## [Exercise objective]
Arrange everything from the line containing "Identify the location of save-options-dropdown-button: ▾." down through the last of the lines as a Markdown table with the columns Row and Line text. Skip blank lines and leave the pictures out.

<<<<

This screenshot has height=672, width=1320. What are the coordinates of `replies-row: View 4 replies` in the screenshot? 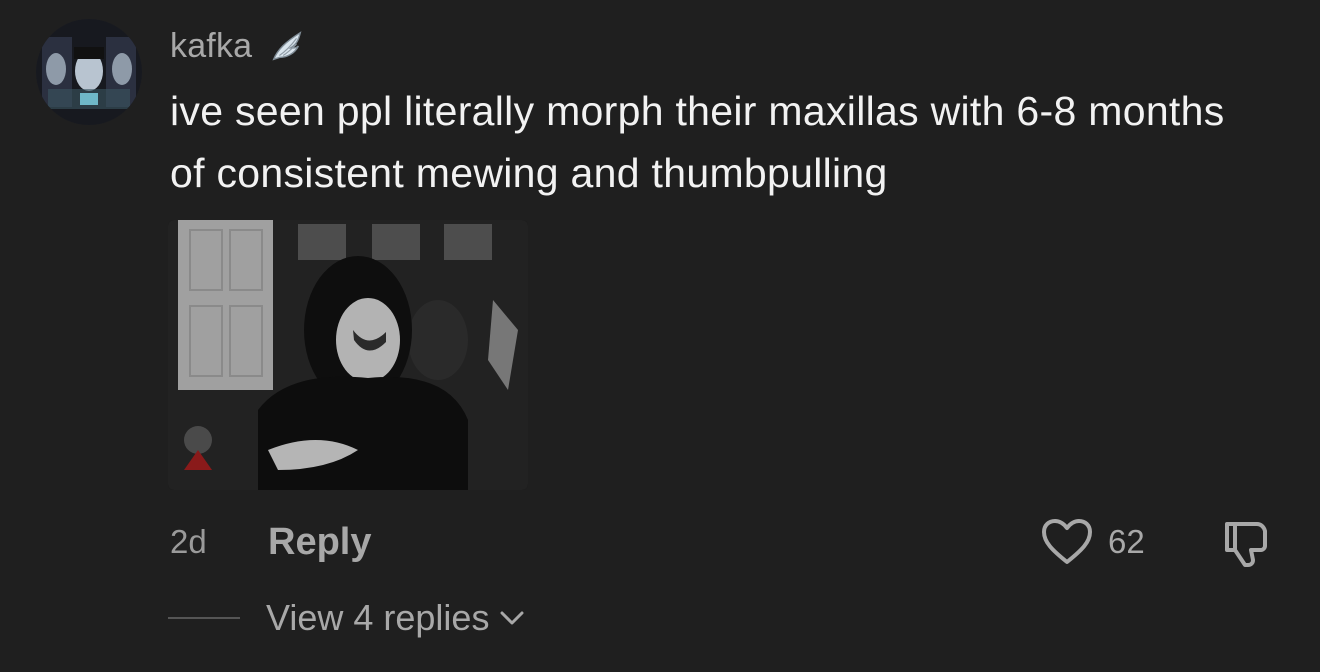 It's located at (346, 618).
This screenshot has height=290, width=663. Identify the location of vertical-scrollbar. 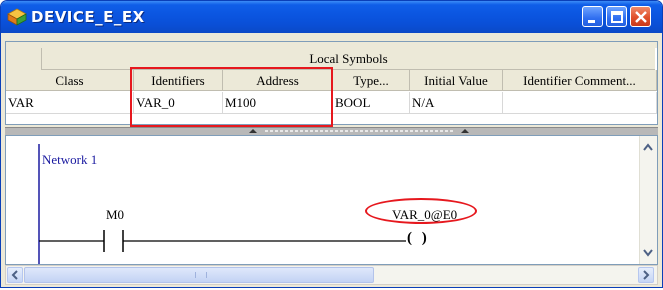
(648, 200).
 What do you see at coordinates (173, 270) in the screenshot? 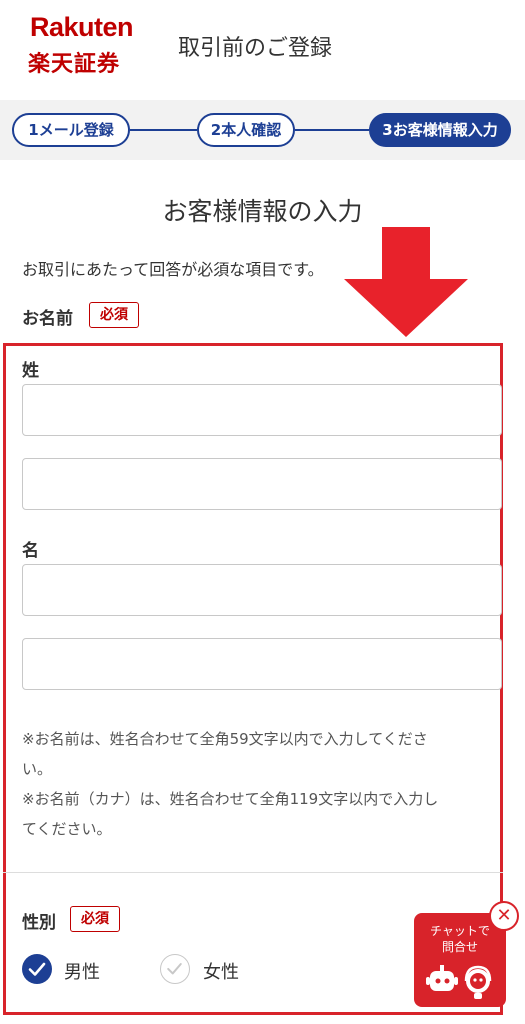
I see `intro-text: お取引にあたって回答が必須な項目です。` at bounding box center [173, 270].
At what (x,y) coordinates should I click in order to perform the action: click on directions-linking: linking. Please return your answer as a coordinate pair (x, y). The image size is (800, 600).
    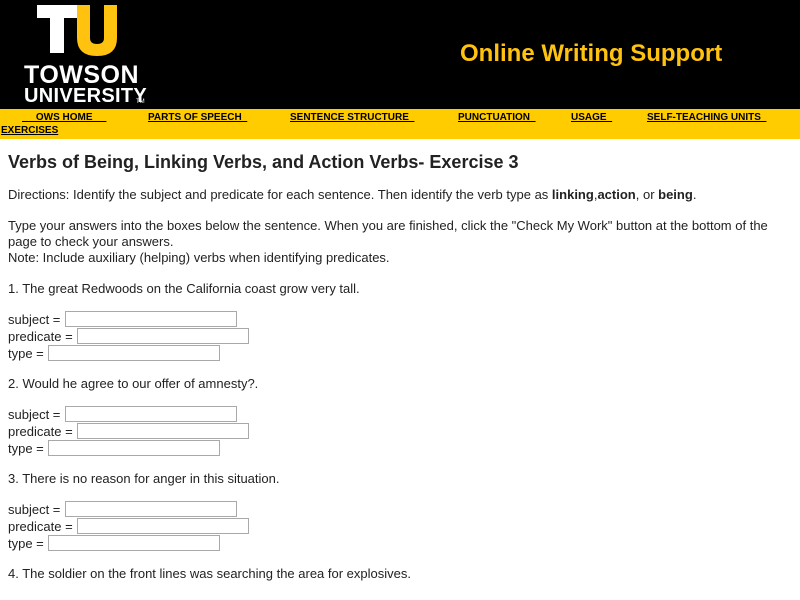
    Looking at the image, I should click on (572, 194).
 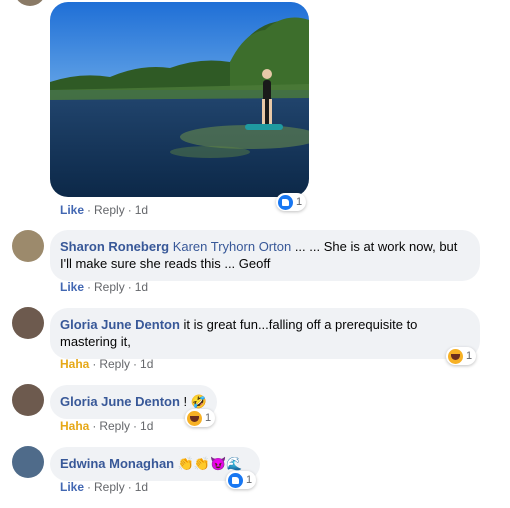 I want to click on comment-author: Edwina Monaghan, so click(x=117, y=464).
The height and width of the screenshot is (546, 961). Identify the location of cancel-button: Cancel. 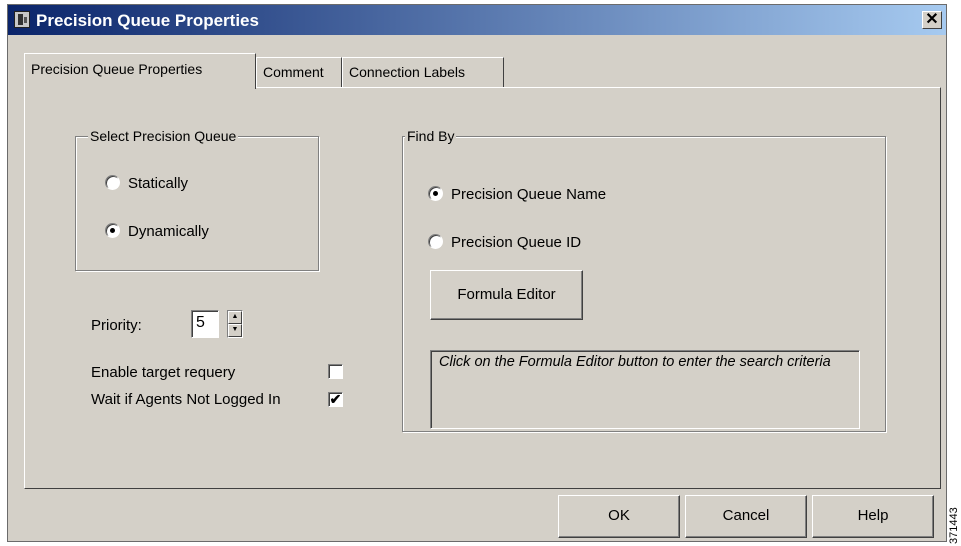
(746, 516).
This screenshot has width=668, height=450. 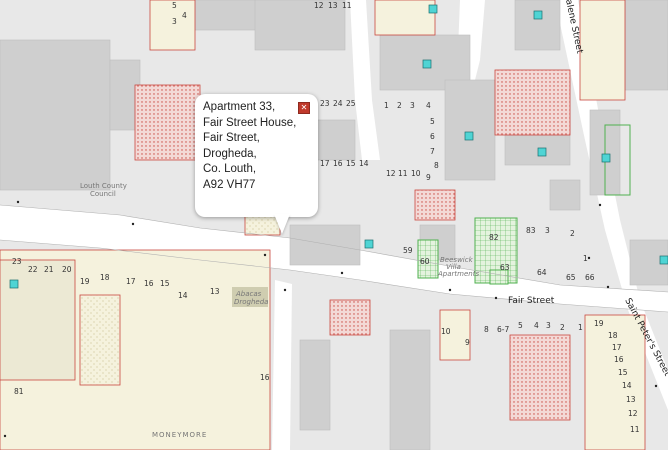 I want to click on house-number: 21, so click(x=49, y=270).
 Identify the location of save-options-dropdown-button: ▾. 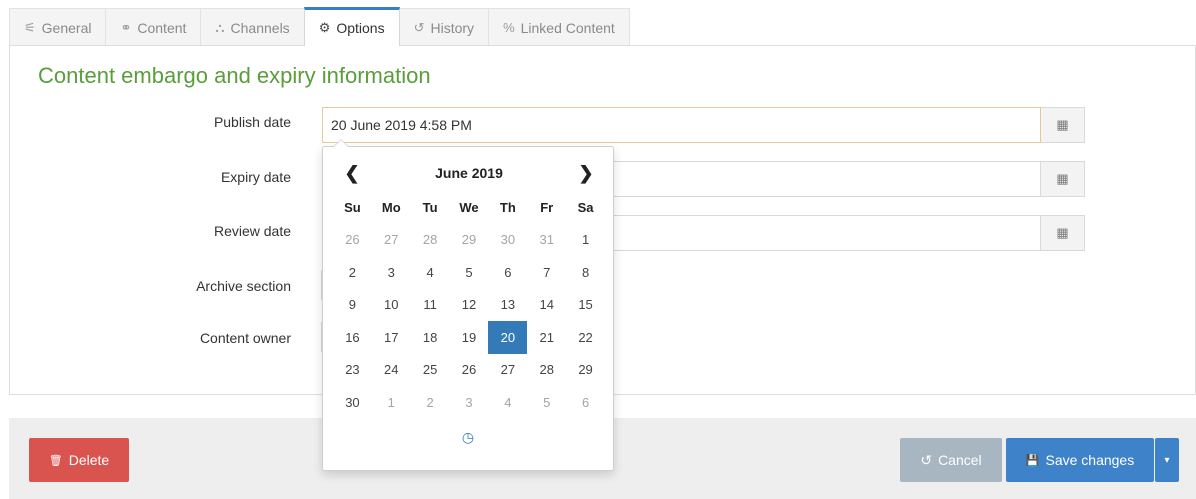
(1167, 460).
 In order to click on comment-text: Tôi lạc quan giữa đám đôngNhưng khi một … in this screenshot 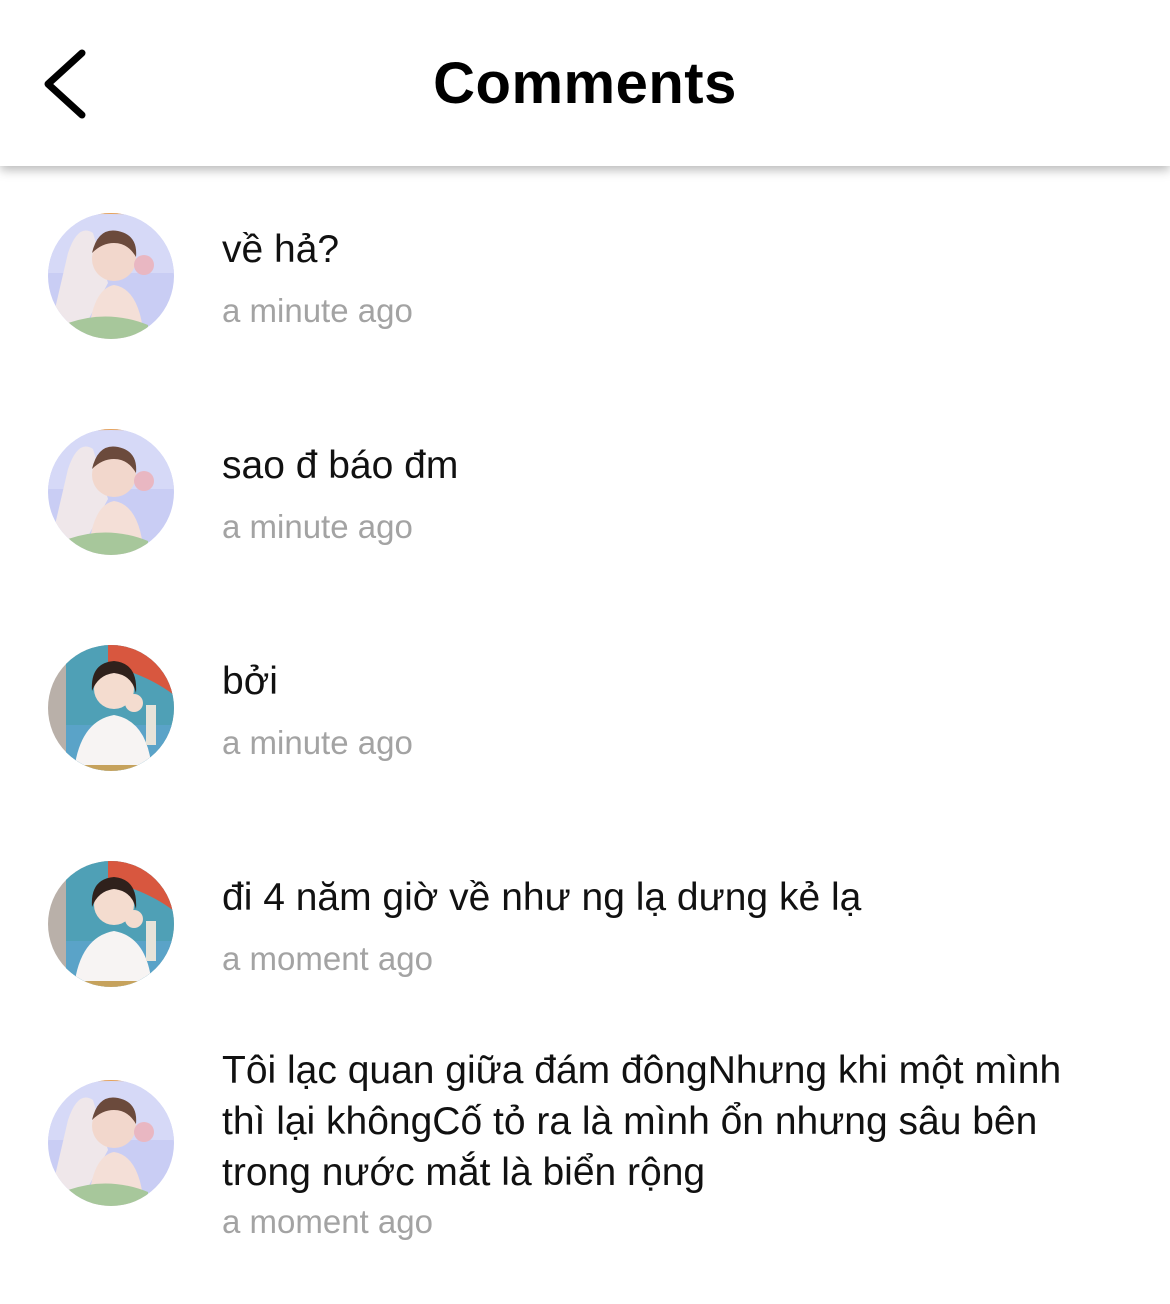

>>>>

## [Solution to the problem]
| Row | Line text |
|---|---|
| 1 |  Identify the location of save-options-dropdown-button: ▾.  |
| 2 | (1167, 460). |
| 3 |  In order to click on comment-text: Tôi lạc quan giữa đám đôngNhưng khi một … in this screenshot  |